Segmentation Fault for NCEP-provided Simple Test Case

Hello!

I am encountering Segmentation Faults each time I attempt to run the Simple Test Case provided by NCEP found here (​https://ftp.emc.ncep.noaa.gov/EIB/UFS/simple-test-case.tar.gz) and am unsure how to troubleshoot the issue. I have reconfigured the jobs multiple times from the original sbatch (SLURM) job submission script to ensure the job processes are not running into "out of memory" issues, but the problem continues and is always at the same point in the start of the run.

For background, I have built all dependencies and UFS from source using the UFS-v1.1.0 github repo releases for the dependencies and the UFS weather model itself. This is the first test run I have attempted to do since compiling everything. Compilation from source was necessary as I am building the model on the local university-owned supercomputer running CentOS 8. All dependencies were built using gcc 10.1.0 and were the source codes from the github repos with the exception of cmake (3.17.3) and openMPI (4.0.4) which were already pre-installed on the system.
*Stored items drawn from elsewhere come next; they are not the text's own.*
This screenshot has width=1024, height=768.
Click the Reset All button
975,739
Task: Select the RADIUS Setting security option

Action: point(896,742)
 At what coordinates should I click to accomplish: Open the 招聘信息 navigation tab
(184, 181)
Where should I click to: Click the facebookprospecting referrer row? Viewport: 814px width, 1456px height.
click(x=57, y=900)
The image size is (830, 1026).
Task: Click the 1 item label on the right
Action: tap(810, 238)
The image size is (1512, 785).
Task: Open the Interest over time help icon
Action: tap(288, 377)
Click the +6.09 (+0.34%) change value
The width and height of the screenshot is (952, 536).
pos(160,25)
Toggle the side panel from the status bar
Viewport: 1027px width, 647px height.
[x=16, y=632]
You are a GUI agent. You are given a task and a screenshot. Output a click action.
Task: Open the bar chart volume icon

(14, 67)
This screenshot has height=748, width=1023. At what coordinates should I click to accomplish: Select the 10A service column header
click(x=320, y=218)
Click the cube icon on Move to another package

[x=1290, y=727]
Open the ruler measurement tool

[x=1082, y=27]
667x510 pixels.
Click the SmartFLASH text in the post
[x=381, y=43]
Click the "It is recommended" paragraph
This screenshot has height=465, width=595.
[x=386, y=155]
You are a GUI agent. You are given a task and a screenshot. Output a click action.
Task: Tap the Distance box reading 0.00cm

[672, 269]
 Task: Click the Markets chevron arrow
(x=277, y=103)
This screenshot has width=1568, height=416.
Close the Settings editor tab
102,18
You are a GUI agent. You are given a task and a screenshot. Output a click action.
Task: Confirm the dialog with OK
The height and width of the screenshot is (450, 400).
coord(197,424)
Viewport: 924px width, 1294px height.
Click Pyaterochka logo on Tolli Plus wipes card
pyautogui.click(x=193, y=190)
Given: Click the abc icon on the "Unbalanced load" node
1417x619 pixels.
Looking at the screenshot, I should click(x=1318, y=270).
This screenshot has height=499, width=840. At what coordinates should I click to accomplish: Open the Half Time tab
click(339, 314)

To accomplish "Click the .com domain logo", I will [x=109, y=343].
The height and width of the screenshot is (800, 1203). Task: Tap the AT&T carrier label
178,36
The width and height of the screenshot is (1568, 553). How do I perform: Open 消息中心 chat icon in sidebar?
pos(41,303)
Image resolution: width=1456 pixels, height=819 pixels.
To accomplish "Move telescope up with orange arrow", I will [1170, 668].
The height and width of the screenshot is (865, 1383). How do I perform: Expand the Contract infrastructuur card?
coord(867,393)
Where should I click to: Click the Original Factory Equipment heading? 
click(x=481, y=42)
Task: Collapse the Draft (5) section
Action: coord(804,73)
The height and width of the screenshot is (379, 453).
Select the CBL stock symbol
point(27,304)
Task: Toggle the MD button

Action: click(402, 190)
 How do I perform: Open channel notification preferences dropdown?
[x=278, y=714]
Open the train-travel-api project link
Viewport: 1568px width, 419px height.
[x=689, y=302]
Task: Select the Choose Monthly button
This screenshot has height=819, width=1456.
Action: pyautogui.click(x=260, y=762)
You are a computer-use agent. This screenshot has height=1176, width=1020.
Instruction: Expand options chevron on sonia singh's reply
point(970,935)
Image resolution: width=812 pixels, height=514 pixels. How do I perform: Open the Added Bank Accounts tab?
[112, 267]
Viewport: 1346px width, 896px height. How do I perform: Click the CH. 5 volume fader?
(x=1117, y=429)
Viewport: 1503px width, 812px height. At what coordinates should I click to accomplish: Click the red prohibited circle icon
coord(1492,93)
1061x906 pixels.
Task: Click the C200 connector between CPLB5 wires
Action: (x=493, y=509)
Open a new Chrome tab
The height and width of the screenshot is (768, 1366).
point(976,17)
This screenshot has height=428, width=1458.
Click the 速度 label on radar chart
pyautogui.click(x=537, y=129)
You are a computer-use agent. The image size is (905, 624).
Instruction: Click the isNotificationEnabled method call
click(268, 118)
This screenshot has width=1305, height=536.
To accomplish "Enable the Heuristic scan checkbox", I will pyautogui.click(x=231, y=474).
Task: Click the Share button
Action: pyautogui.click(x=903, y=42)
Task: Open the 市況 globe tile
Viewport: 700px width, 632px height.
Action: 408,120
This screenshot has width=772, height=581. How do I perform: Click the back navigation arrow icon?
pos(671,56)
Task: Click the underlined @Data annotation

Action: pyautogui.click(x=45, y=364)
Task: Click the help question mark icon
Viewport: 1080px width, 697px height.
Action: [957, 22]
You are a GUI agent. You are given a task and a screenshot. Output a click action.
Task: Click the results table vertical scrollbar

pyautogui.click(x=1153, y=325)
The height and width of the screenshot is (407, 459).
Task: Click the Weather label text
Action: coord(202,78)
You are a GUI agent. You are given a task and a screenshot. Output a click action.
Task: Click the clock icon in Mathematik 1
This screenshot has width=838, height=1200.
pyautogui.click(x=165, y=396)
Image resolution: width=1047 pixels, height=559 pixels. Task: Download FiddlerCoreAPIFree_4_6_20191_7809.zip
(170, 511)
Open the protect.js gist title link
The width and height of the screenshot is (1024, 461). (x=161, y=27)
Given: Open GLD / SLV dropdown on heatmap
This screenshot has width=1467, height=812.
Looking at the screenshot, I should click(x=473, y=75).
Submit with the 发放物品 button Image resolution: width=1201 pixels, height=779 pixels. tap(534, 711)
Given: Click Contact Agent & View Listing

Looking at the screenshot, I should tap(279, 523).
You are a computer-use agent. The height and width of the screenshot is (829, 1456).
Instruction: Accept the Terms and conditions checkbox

All dependencies (NCEPLIBS-external, NCEPLIBS, ufs-weather-model) were compiled with gcc 10.1.0 without errors outside of general compilation warnings and notes. I also checked a few times that each library was calling the libraries compiled from source and not other versions that may already be on the system to ensure it wasn't related to not having the same compilers and libraries used throughout the compilation process.

Attached are the console output, console error, and ufs-generated logfile from the ufs-weather-model simple test case test run showing the segmentation fault. The problem backtace seems to indicate that the ESMF may be where the issue is happening? Also, at the start of the run, there is this line "Error: coll_hcoll_module.c:301 - mca_coll_hcoll_comm_query() Hcol library init failed" which a web search says is related to the UCX init failure also listed, but I'm unfamiliar with UCX and unsure if this is related to the segmentation fault or not.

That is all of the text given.